Dari pengetahuan ini diharapkan ia akan tampil sebagai orang yang pandai
mengendalikan dirinya pada saat ia berinteraksi dengan orang lain, atau pada
saat melakukan berbagai aktivitas yang menuntut kejujuran, keikhlasan, tanggung
jawab, kepercayaan dan lain-lain. Dari suasana yang demikian itu, tasawuf
diharapkan dapat mengatasi berbagai penyimpangan moral seperti manipulasi,
korupsi, kolusi, penyalahgunaan kekuasaan dan kesempatan, penindasan dan
sebagainya.
Melihat pentingnya peranan tasawuf dalam kelangsungan
hidup manusia seutuhnya, maka tidak mengherankan jika tasawuf akrab dengan
kehidupan masyarakat Islam setelah masyarakat tersebut membina akidah dan
ibadahnya melalui ilmu tauhid dan ilmi fiqih.

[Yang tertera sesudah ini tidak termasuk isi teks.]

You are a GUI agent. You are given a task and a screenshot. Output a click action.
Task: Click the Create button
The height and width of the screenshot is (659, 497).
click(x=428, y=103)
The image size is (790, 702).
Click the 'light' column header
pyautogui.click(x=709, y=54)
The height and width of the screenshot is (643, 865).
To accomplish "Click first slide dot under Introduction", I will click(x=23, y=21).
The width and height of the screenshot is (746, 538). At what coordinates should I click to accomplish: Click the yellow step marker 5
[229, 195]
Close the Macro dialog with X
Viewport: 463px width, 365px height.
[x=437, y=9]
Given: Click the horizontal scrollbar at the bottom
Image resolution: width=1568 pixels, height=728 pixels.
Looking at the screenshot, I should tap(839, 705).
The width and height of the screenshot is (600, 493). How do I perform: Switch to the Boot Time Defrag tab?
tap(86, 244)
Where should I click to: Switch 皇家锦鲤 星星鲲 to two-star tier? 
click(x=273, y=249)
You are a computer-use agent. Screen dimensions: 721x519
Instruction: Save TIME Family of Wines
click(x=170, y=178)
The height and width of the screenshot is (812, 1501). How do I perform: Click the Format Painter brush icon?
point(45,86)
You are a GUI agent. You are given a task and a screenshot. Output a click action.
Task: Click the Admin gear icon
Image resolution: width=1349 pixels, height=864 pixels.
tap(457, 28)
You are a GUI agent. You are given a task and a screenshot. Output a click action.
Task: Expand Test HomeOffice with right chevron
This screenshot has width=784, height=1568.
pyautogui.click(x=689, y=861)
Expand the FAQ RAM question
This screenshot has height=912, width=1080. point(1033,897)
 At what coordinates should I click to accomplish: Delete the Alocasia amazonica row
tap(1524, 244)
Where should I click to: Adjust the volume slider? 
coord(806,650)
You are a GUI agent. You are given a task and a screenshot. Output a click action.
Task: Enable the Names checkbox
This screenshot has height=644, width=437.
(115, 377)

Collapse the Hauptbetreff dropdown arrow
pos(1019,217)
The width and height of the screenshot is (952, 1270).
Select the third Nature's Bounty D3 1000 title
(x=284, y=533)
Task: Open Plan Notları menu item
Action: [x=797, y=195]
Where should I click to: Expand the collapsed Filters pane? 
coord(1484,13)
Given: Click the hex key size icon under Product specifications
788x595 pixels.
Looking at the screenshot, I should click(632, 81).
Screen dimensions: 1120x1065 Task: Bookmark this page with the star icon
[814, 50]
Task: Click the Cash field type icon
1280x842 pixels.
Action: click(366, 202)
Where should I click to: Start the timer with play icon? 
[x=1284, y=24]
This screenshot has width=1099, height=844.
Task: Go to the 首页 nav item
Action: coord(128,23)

Memang sepintas lalu tidak ada yang perlu disangsikan
tentang tasawuf, apalagi para pelakunya adalah orang-orang yang tekun
beribadah, shalat malam, puasa, dan bahkan banyak yang tidak pernah lowong
puasanya, walau satu hari pun. Sehingga banyak orang-orang pada zaman sekarang
yang dangkal ilmu agamanya, lansung terpesona, lalu mereka pun bergabung dengan
kelompok-kelompok sufi.
Banyak ghuluw yang dilakukan orang-orang sufi, yang
membuat mereka nyaris lepas dari Islam laksana anak panah yang lepas dari tali
busurnya. Di dalam makalah ini kita dapat membaca berbagai penyimpangan mereka,
dari perkataan yang diyakini mereka sebagai kebenaran padahal tidak lain
merupakn penyelewengan dari agama, dan pada juga sekte-sekte ekstrim dalam
dunia tasawuf yang membuat mereka tersesat dari kebenaran.
II.
RUMUSAN MASALAH
1.
Apa pengertian Tasawuf?
2.
Apa saja bukti penyimpangan dalam tasawuf itu?
3.
Apakah penyebab penyimpangan dalam tasawuf?
4.
Apa saja yang termasuk
penyimpangan tasawuf?
III.
PEMBAHASAN
1.
Pengertian Tasawuf
Dari segi kebahasaan terdapat sejumlah kata atau istilah
yang dihubungkan orang dengan tasawuf. Harun Nasution misalnya menyebutkan lima
istilah yang berhubungan dengan tasawuf, yaitu al Suffah (ahl al-suffah) yaitu
orang yang ikut pindah dengan Nabi dari Mekkah ke Madinah, saf, yaitu barisan
yang dijumpai dalam melaksanakan salat berjama’ah, sufi yaitu bersih dan suci,
sophos (bahasa Yunani : hikmah), dan suf (kain wol kasar).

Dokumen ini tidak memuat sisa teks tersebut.